Hospitals and health systems are contemplating organizational changes largely because of changes in payment policy among both public and private payers, says Douglas A. Hastings, JD, an attorney at Epstein Becker Green in Washington, D.C. For example, many providers hope a partnership, affiliation, or change in ownership will afford them the cost savings and increased scale needed to compete in an era of reform and to better meet quality-of-care requirements under emerging payment models. Approached correctly, scale can result in higher-quality care and service at a lower cost, Hastings says.
The first step for hospitals and health systems in assessing organizational change options should be to undertake a strategic review of their organizations and markets, Hastings says. They should understand their markets’ dynamics relative to payment changes and examine their own readiness to participate in value-based payment models. “Look at the value proposition out to 2020,” he says.
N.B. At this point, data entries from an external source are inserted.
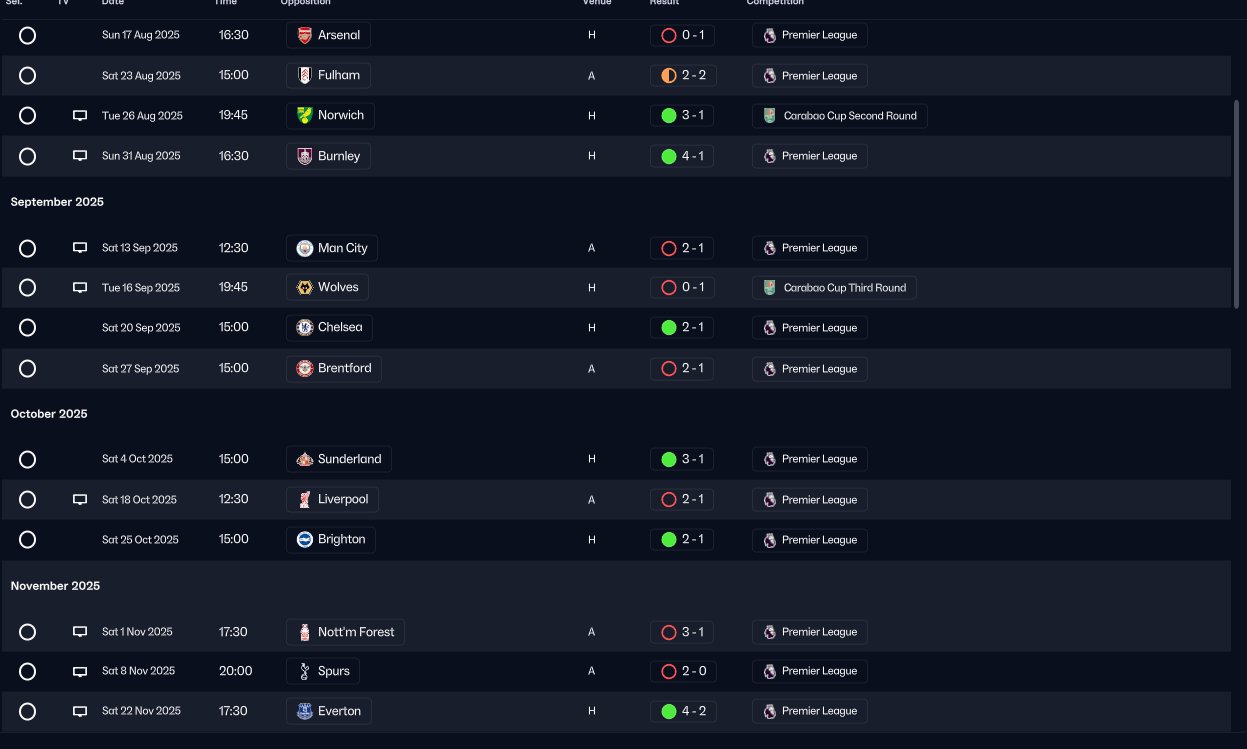
Task: Click the vertical scrollbar on the right edge
Action: pos(1237,204)
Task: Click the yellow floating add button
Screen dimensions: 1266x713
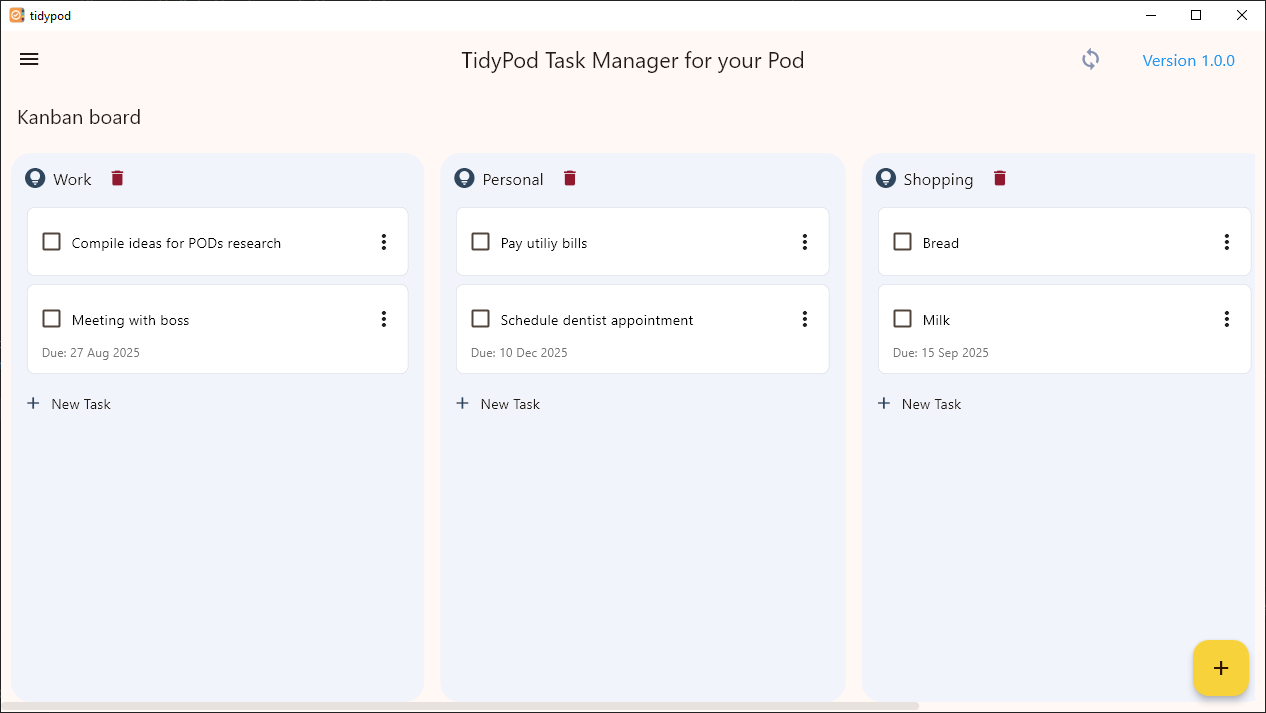Action: tap(1221, 668)
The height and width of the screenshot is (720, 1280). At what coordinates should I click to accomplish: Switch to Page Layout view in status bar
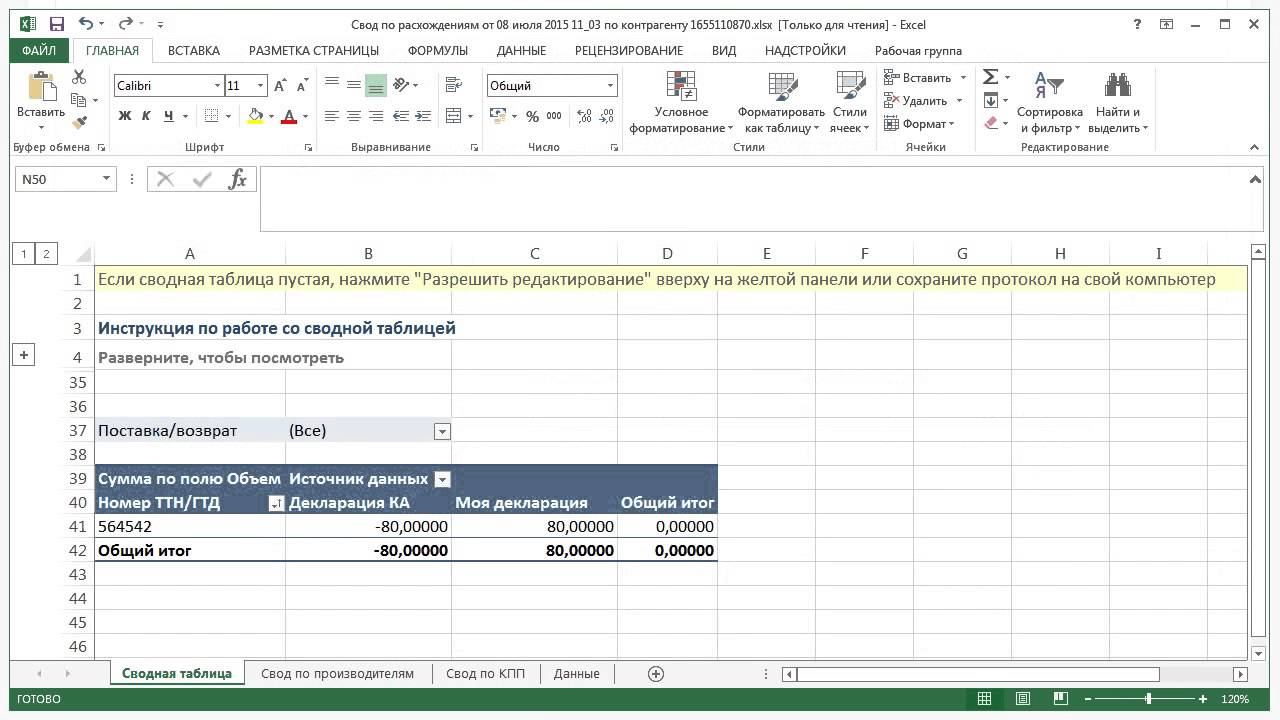[1023, 699]
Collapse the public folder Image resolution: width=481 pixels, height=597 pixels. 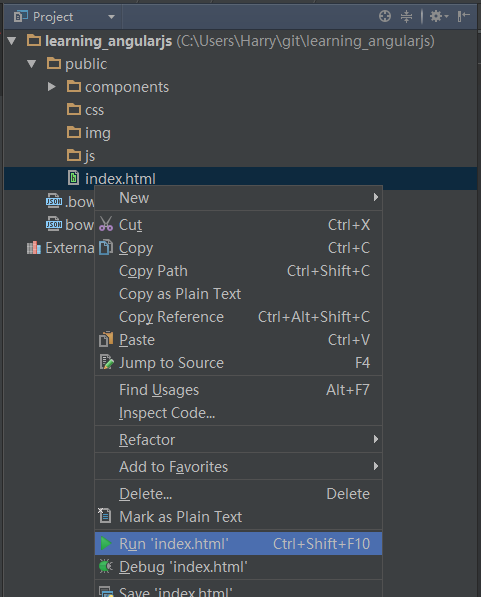32,64
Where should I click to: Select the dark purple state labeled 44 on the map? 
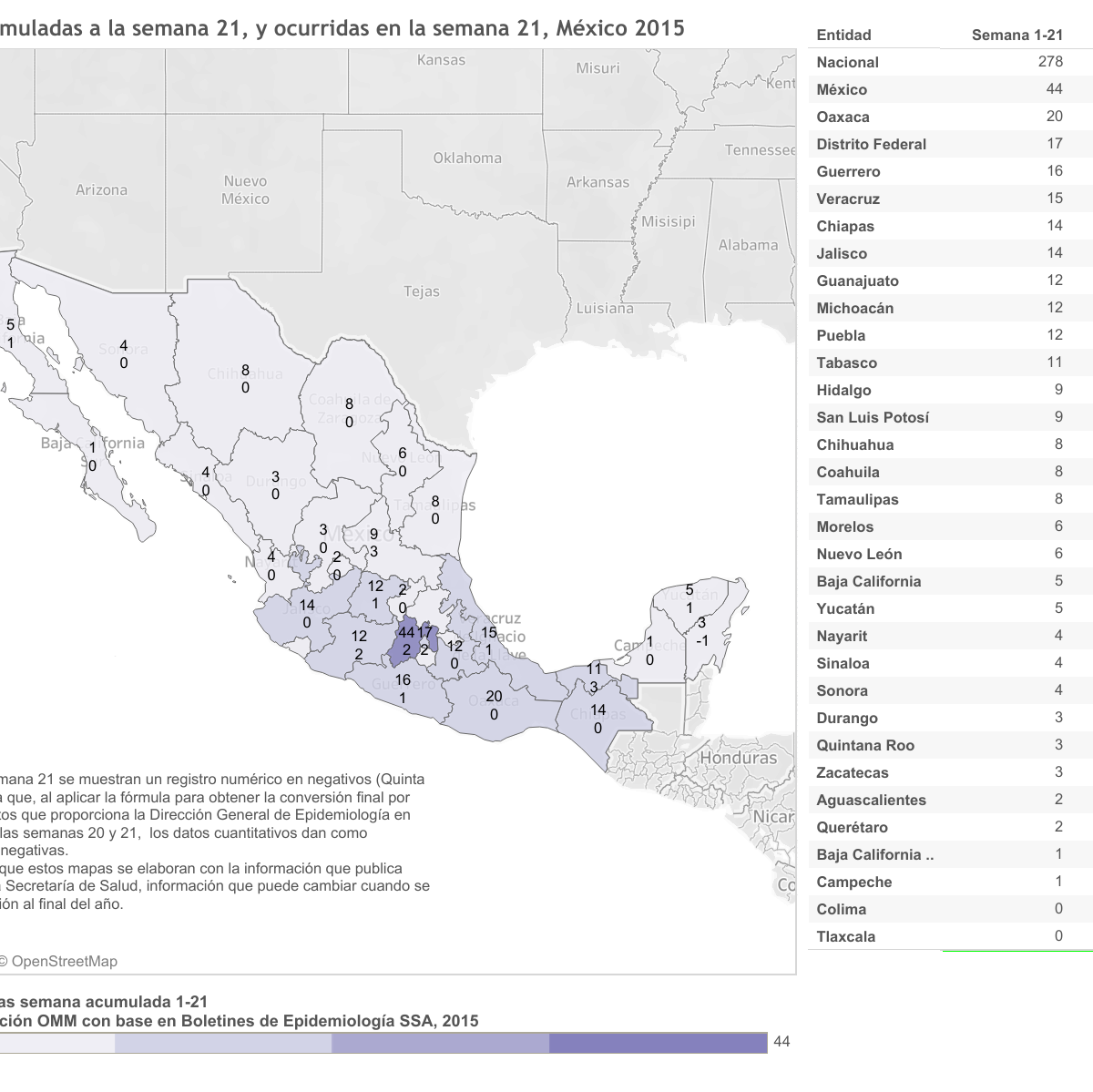tap(406, 641)
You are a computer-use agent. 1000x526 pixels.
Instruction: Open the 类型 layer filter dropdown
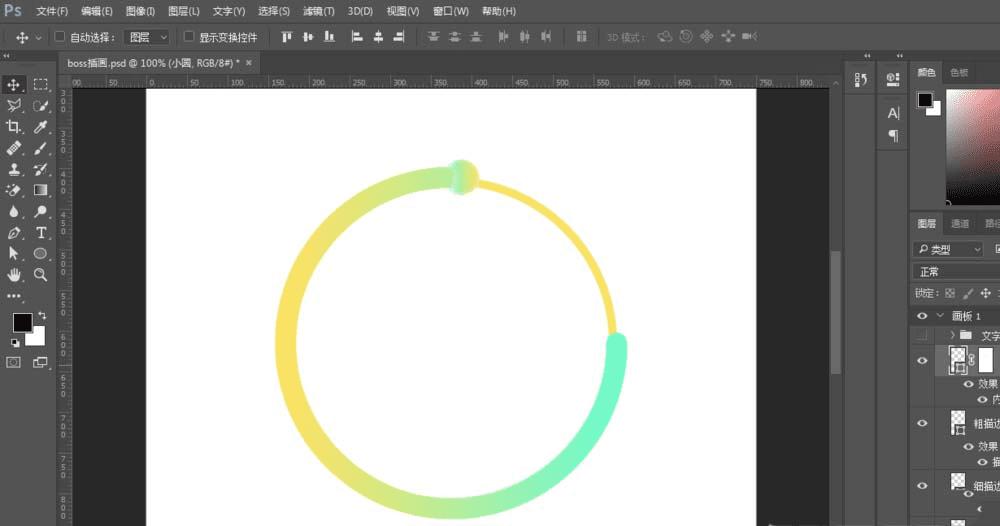coord(948,249)
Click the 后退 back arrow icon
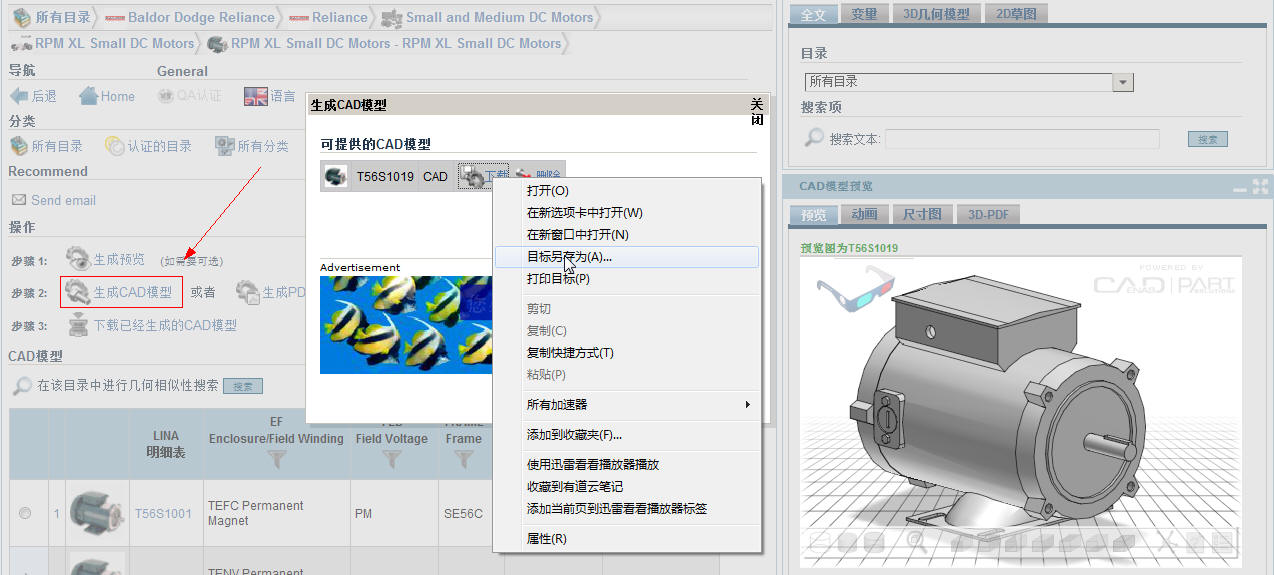1274x575 pixels. [19, 96]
“A key consideration is the immediacy of the organization’s need for capital: Is it a short-term need or a longer-term need?” Hastings says. “If there is an immediacy to the need for capital, either for short-term survival or for a project that can’t wait, the organization may be compelled to sell some or all of its assets or to pursue a more permanent partnership, which could cause the organization to miss an opportunity for a partnership that could better position it for revenue sustainability or growth over time.”
After comprehensively assessing their current circumstances, the next step for hospitals and health systems should be to consider possible partners that can help them move toward value-based payment models or gain access to capital, Hastings says. For example, some potential partners may have better payer relationships than other candidates.
For the third step, Hastings recommends that hospitals and health systems consider what new organizational structure options are available and best fit their capabilities and goals. “If the organization is considering a collaboration for longer-term market positioning, for example, it might lead to a whole-hospital or whole-system arrangement, but it might also lead to other forms of collaboration, such as an accountable care organization or some sort of other network arrangement,” he says. “We continue to see change-of-control types of transactions, but more and more parties are looking for ways that they can joint venture or collaborate in ways that do not involve a change of control.”
Finally, providers should assess which components need to be part of the any organizational change to fit their goals and their culture, Hastings says. Key details include the type of governance of the new organization.